Try it: Write the records below out again exactly as given, with no images.

=== Data records ===

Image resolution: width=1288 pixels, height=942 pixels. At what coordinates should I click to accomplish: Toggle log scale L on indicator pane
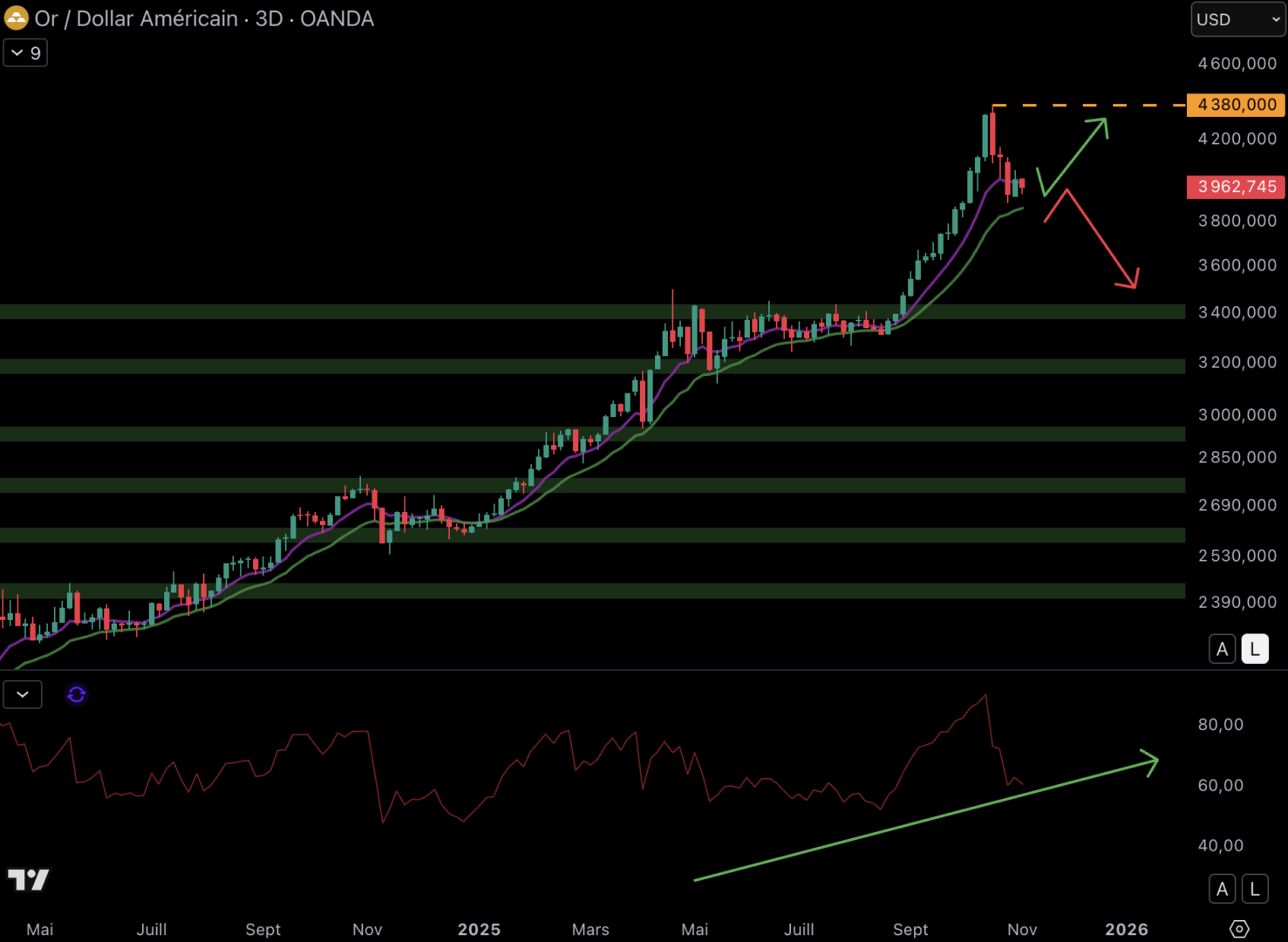(x=1255, y=889)
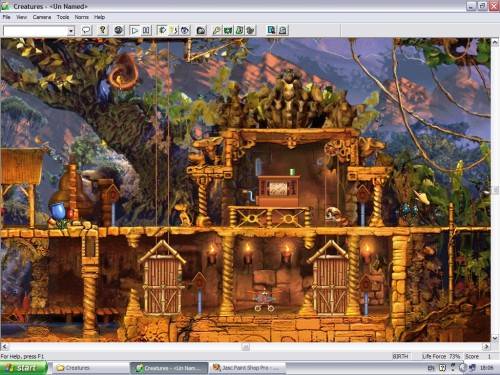Image resolution: width=500 pixels, height=375 pixels.
Task: Click the camera snapshot toolbar icon
Action: click(x=201, y=30)
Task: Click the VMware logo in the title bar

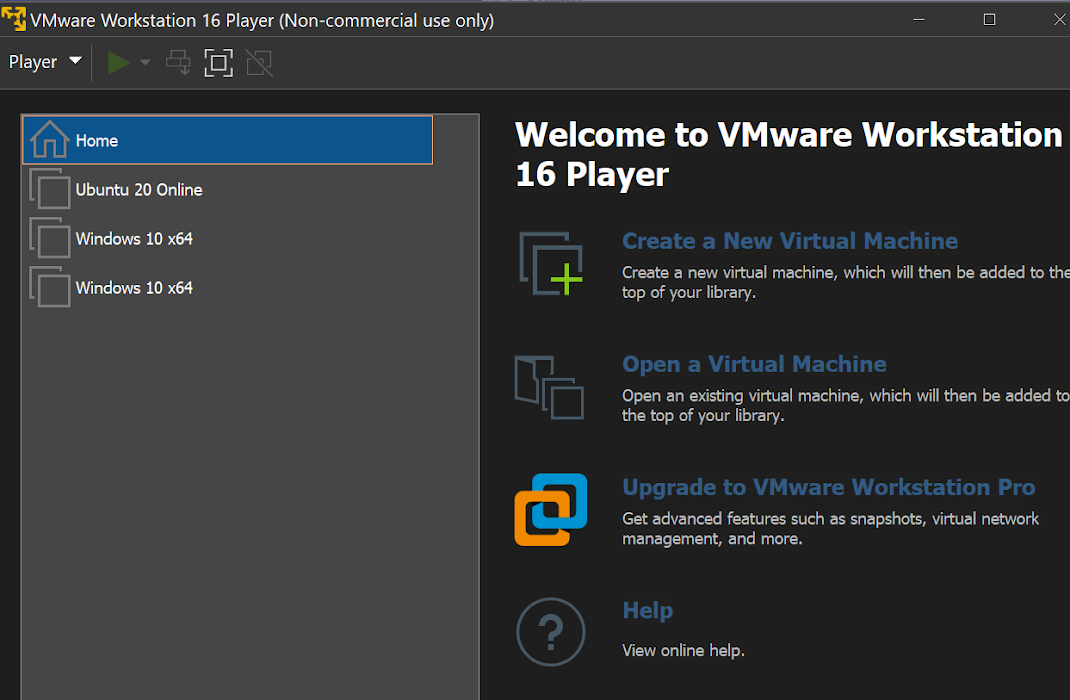Action: (13, 18)
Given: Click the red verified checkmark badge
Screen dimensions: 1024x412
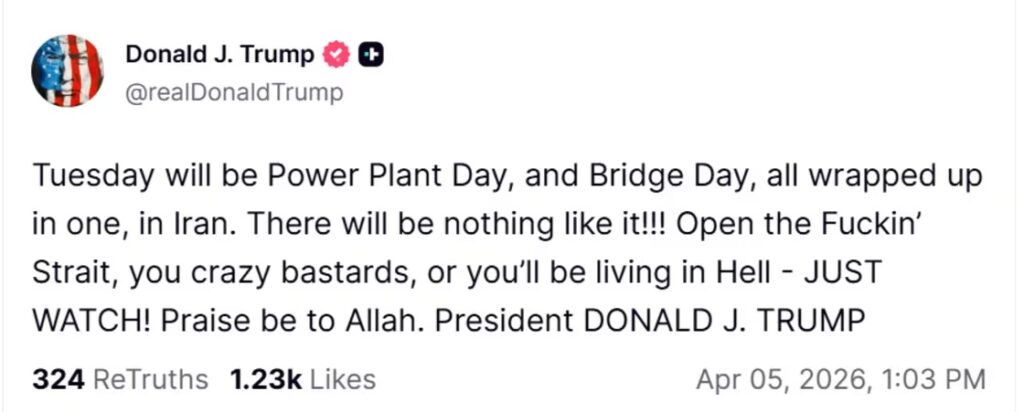Looking at the screenshot, I should tap(340, 56).

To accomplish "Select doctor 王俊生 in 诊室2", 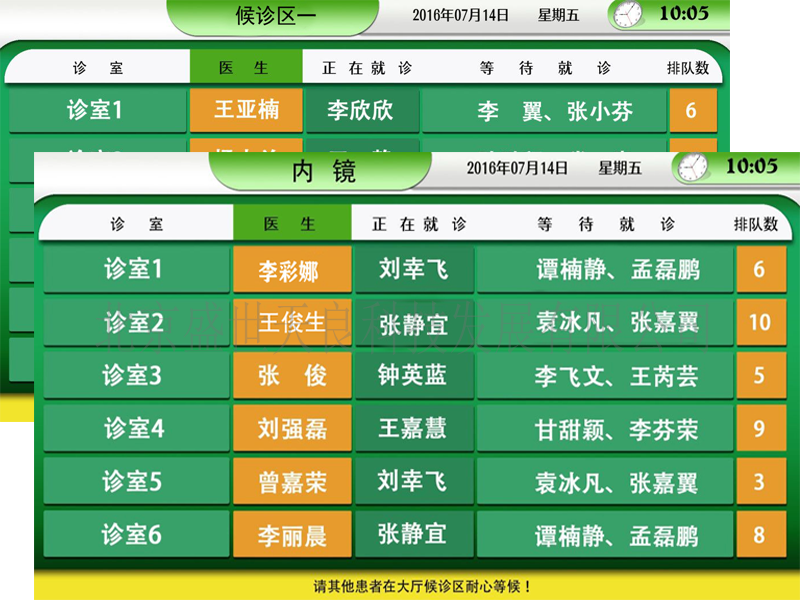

===

Answer section:
Image resolution: width=1288 pixels, height=942 pixels. At what coordinates should I click to accomplish: Toggle log scale L on indicator pane
(x=1255, y=889)
Image resolution: width=500 pixels, height=375 pixels.
Task: Click the camera snapshot toolbar icon
Action: click(x=201, y=30)
Task: Click the VMware logo in the title bar

Action: (13, 18)
Given: Click the red verified checkmark badge
Screen dimensions: 1024x412
Looking at the screenshot, I should tap(340, 56).

To accomplish "Select doctor 王俊生 in 诊室2", 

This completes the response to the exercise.